Thick-billed Fox Sparrow

The Thick-billed Fox Sparrow (Passerella (iliaca) megarhyncha) group comprises the peculiarly large-billed Sierra Nevadan taxa in the genus Passerella. It is currently classified as a "subspecies group" within the Fox Sparrow pending wider-spread acceptance of its species status.

These birds were long considered members of the Slate-colored Fox Sparrow group due to morphological characteristics (Swarth 1920), but according to mtDNA cytochrome b sequence and haplotype data (Zink 1994), it forms a recognizable clade. Research on suspected (Rising & Beadle 1996) hybridization and considering additional DNA sequence data led to confirmation of their distinctiveness (Zink & Kessen 1999); this group appears to be most closely related to the Sooty and/or Slate-colored Fox Sparrows (Zink 1996, Zink & Weckstein 2003).

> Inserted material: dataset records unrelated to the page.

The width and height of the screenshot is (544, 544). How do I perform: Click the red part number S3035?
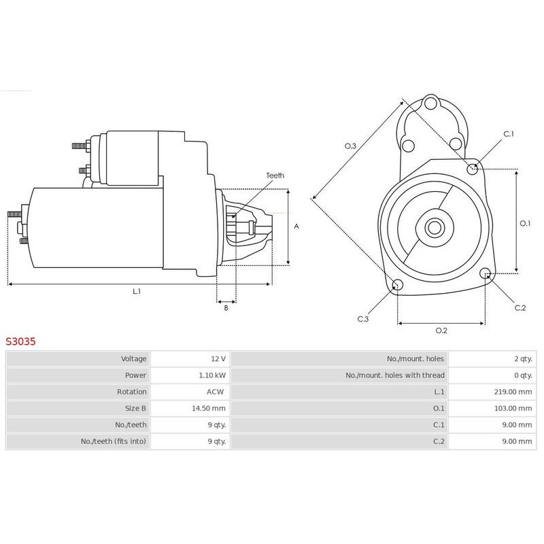coord(20,341)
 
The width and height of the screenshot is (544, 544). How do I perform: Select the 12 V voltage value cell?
coord(218,359)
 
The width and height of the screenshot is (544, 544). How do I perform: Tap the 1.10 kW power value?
coord(212,375)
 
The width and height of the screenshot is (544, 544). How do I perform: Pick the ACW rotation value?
coord(215,392)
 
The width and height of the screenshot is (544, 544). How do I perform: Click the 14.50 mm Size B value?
coord(209,409)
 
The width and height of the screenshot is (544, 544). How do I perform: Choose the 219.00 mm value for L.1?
coord(513,392)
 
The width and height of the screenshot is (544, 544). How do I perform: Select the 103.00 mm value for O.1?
coord(513,409)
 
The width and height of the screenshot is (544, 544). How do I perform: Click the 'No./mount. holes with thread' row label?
coord(395,375)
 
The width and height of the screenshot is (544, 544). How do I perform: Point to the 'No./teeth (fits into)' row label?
coord(114,441)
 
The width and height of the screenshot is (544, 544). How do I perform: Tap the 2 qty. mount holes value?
coord(523,359)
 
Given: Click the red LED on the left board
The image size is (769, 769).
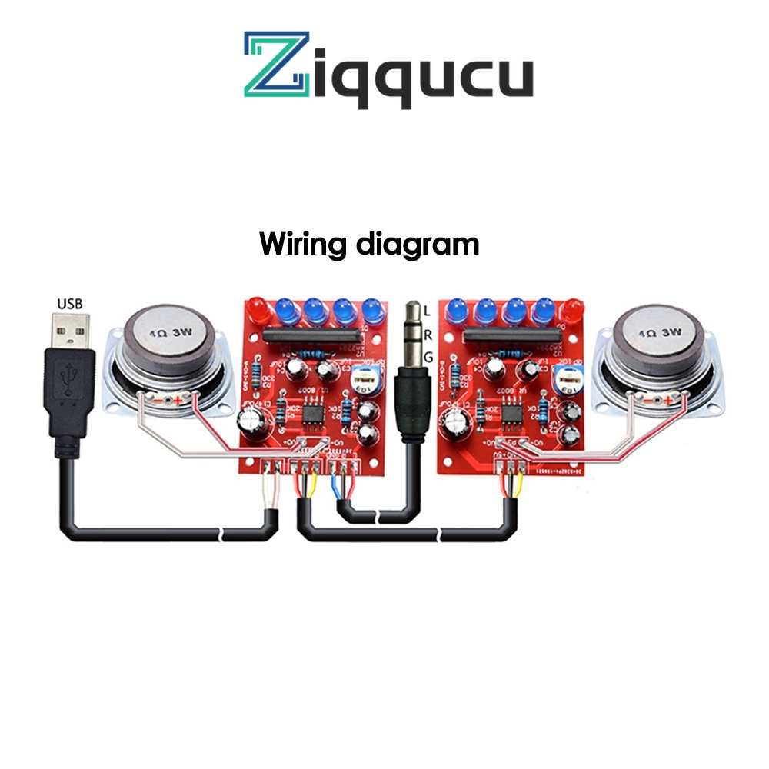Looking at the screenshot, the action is tap(258, 311).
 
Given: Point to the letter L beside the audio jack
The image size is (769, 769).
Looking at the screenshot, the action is tap(428, 311).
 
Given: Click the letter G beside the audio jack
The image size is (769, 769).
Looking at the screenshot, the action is tap(428, 357).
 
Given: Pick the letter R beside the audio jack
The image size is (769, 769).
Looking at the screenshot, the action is tap(428, 335).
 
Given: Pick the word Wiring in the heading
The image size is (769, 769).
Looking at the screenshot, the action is tap(303, 245).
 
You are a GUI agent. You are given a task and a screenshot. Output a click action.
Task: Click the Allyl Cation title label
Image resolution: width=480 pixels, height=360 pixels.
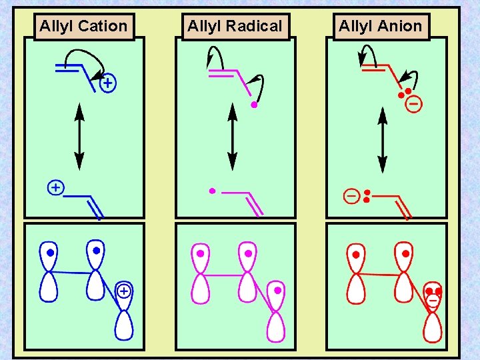pyautogui.click(x=83, y=27)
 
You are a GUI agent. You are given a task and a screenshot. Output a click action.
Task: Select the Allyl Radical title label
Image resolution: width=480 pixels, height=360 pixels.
pyautogui.click(x=235, y=27)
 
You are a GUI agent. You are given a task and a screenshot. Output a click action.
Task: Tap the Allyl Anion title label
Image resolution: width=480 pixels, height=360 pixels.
pyautogui.click(x=381, y=27)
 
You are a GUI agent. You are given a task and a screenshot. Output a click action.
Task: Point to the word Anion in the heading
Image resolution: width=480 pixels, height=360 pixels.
pyautogui.click(x=401, y=27)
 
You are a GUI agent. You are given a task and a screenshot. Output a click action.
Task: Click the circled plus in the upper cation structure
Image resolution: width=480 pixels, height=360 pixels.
pyautogui.click(x=107, y=84)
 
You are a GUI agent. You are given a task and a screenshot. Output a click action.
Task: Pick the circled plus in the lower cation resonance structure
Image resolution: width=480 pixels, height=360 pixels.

Thick-billed Fox Sparrows are almost identical in plumage to Slate-colored Fox Sparrows but have a more extensive blue-gray hood and a less rusty tail. The most striking feature of this bird is its enormous beak which can appear to be three times as large as that of the markedly small-billed Slate-colored Fox Sparrows A Thick-billed Fox Sparrow's beak also differs in color from that of the Slate-colored. Although the culmens of both groups are grayish brown, Slate-coloreds have yellow lower mandibles instead of the steel blue of the Thick-billeds' (Rising & Beadle 1996).